* Task to complete
Filter the lines below, copying only those with the string "Open".

* Records from a dataset
::::

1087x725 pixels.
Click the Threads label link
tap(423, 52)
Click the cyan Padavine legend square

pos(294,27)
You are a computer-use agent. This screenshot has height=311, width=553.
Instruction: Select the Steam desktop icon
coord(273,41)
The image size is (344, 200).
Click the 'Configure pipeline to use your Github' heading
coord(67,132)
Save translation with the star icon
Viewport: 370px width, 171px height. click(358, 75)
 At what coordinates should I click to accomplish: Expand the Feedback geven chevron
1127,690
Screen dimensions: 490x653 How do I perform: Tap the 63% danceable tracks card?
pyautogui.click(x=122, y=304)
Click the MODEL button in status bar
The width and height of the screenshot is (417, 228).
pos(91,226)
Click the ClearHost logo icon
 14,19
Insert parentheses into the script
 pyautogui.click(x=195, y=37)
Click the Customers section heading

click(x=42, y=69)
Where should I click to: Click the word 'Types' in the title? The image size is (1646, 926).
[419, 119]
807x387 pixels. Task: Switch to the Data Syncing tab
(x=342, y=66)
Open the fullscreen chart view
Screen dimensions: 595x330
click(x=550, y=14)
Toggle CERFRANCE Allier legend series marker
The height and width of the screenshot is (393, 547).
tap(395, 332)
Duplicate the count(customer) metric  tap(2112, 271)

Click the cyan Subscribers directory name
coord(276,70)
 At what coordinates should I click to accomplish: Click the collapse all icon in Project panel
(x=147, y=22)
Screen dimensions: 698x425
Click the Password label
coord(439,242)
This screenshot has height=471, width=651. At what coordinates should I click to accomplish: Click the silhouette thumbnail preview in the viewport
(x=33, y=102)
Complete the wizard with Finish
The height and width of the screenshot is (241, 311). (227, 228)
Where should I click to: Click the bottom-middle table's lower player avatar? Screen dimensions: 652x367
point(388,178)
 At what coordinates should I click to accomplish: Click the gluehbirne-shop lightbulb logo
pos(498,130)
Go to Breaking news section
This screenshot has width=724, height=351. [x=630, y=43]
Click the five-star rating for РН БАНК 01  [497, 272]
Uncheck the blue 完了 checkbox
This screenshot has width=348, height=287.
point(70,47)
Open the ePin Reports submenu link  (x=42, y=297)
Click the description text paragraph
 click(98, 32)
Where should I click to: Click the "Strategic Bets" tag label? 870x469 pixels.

::::

* Answer to this problem
Open the fullscreen chart view
Open the ePin Reports submenu link  (x=42, y=297)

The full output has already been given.